The drop-down menu under "Grams" affords access to all the query interfaces. The |
The following discussion shows screen shots from the "Explore N-Grams" page. Important differences for "Explore Phrase-Frames" are outlined at the end.
Clicking on one of the "Explore..." links launches a frameset with a query pane on the left and blank pane for query results on the right. If either side is too narrow, a scrollbar appears at the bottom of the window. The relative sizes can be changed by clicking on the divider, holding down the mouse button, and dragging the divider to resize the panes.
While numerous [Query] buttons are strewn around the page for convenience, they are actually unnecessary: just hit the "Enter" key to submit a query.

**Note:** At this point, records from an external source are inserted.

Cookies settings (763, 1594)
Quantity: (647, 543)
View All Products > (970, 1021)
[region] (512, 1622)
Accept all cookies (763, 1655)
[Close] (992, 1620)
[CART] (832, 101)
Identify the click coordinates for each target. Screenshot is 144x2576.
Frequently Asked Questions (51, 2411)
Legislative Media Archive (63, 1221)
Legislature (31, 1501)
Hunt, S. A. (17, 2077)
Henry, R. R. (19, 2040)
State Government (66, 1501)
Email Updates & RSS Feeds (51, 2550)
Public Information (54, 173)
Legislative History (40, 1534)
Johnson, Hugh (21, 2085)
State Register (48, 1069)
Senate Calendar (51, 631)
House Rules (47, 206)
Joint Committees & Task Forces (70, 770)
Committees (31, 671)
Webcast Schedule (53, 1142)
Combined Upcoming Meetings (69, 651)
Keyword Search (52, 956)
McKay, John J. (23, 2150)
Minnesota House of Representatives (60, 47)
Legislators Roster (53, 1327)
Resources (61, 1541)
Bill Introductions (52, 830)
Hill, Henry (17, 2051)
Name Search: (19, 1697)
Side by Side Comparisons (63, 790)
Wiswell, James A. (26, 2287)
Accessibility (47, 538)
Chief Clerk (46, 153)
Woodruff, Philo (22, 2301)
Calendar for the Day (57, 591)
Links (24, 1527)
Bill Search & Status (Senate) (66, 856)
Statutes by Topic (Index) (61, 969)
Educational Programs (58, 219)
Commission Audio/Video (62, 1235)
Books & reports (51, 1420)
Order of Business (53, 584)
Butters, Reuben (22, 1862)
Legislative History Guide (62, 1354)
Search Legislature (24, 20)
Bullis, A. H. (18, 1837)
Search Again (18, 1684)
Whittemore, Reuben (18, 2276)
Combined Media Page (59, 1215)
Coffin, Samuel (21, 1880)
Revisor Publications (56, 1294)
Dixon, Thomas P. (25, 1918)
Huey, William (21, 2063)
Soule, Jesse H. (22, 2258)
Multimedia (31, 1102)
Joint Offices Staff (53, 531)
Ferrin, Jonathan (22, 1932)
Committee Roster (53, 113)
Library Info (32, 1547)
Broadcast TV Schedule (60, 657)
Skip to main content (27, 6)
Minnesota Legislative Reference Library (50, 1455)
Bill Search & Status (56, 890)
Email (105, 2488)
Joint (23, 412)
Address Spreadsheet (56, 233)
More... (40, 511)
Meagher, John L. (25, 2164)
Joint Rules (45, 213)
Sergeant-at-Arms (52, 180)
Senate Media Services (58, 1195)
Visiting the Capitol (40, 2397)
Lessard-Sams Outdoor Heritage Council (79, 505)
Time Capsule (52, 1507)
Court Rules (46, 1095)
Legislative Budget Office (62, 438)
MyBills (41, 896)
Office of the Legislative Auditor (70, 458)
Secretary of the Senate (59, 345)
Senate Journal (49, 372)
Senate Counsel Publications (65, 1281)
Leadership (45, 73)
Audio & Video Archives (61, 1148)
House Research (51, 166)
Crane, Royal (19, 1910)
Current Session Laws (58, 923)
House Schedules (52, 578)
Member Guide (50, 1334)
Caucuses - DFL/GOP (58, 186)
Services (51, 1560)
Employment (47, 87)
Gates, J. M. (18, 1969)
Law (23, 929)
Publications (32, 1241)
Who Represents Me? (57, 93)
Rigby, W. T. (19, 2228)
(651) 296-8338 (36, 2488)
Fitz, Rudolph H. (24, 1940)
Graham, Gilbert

Select the number of words in
n-grams or phrase-frames by clicking on the radio button to the left of the
number. Try each number to develop a feeling for the kinds of datasets
which match each value of n. A value of 1 returns a list of
individual words. The highest-frequency two-word phrases tend to be fragmentary
building blocks of language, including "de-fused" contractions like do n't, I
'm; other useful groups of 2-grams are compound nouns written as two words
as well as adjective-noun and adverb-adjective collocations. Recurring
3-grams and 4-grams are often (almost) complete familiar phrases. The larger
n is, the larger the number of distinct n-grams in the corpus grows, while
the percentage of n-grams meeting the cutoff criteria (here: minimum of 2
occurrences in the corpus) declines. For n values of 5 and greater,
formulaic expressions restricted to highly specific circumstances become
increasingly prominent in the data, and the total frequency of any given 5- or
6-gram is relatively small. For example, there are almost 1.6 M 3-grams occurring 5 or more
times, and over 1.3 M 2-grams; in contrast, less than half the former number of
4-grams cross the threshold, and the number of 6-grams that qualify is less than
4% of the figure for 3-grams. Values of n greater than
6 almost exclusively reflect formulaic language and quotations.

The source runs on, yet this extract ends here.